English book designer, editor, and publisher (1895–1989)

Noel Lewis Carrington (24 December 1894 – 11 April 1989) was an English book designer, editor, publisher, and the founder of Puffin Books. He was the author of books on design and on recreation and also worked for Oxford University Press and Penguin Books. In the 1920s he went out to India on behalf of OUP to establish a branch office there.

==Biography==
The son of railway engineer Samuel Carrington and Charlotte (née Houghton), and brother of the artist Dora Carrington, Noel Carrington was born in Hereford in 1895. He was educated at Bedford School and at Christ Church, Oxford. In 1925 Noel Carrington married Catharine Alexander (1904–2004), who had been a student at the Slade School of Fine Art. They had three children, Paul, Joanna and Jane, and lived in Hampstead until soon after 1945 when they moved to Lambourn, Berkshire, to farm at Long Acre. Some of Noel Carrington's correspondence with his sister Dora has been published. He died on 11 April 1989, aged 94.

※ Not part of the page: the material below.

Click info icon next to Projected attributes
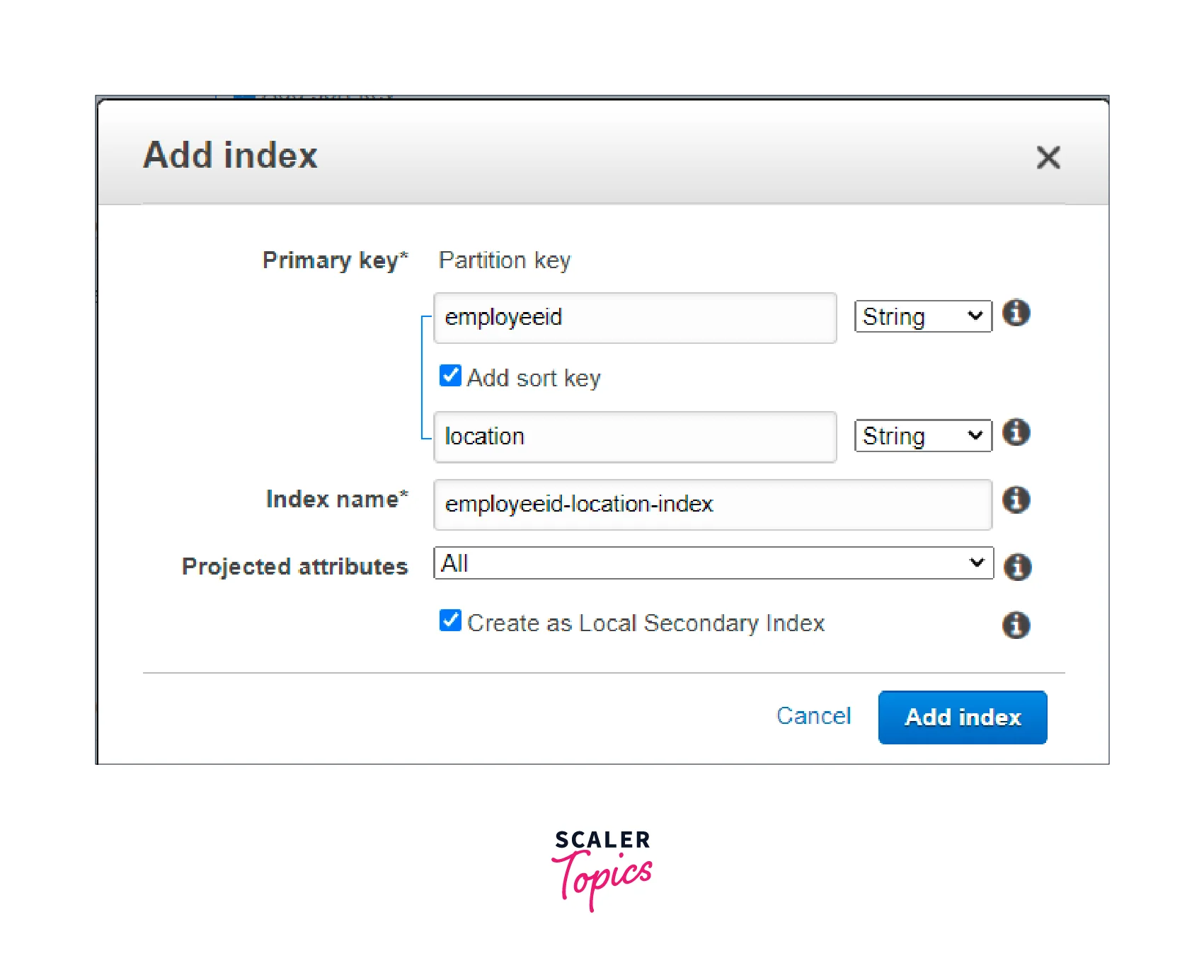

==Oxford University Press==
Geoffrey Cumberlege and Noel Carrington replaced E. V. Rieu in the management of the Indian branches of Oxford University Press in 1920. Noel got Dora to illustrate his Stories Retold edition of Don Quixote for the Indian market. Their father, Samuel Carrington, had been a railway engineer in India in the nineteenth century. Noel Carrington's unpublished memoir of his six years in India is in the Oriental and India Office Collections of the British Library. By 1915 there were makeshift depots at Madras and Calcutta. In 1920 Noel Carrington went to Calcutta to set up a proper branch. There he became friendly with Edward Thompson who involved him in the abortive scheme to produce the 'Oxford Book of Bengali Verse'.

==Selected publications==
- 1933: Broadway and the Cotswolds, ed. by Noel Carrington. Birmingham: Printed & published for the Lygon Arms, Broadway by the Kynoch Press
- 1933: Design in the Home
- 1943 - 1946 Achievement Books. London: Pilot Press
- 1950: Camping by Water; ed. by Noel Carrington and Patricia Cavendish. London: Peter Davies
- 1954: Colour and Pattern in the Home. London: B.T. Batsford. 1954
- 1965: Mark Gertler: Selected Letters, edited by Noel Carrington (London: Rupert Hart-Davis)
- 1978: Carrington: paintings, drawings and decorations. Oxford: Polytechnic Press ISBN 0-902692-14-3; ISBN 0-902692-15-1 (Carrington = Dora Carrington; limited ed. of 1,000 copies; collector's ed. of 100 copies)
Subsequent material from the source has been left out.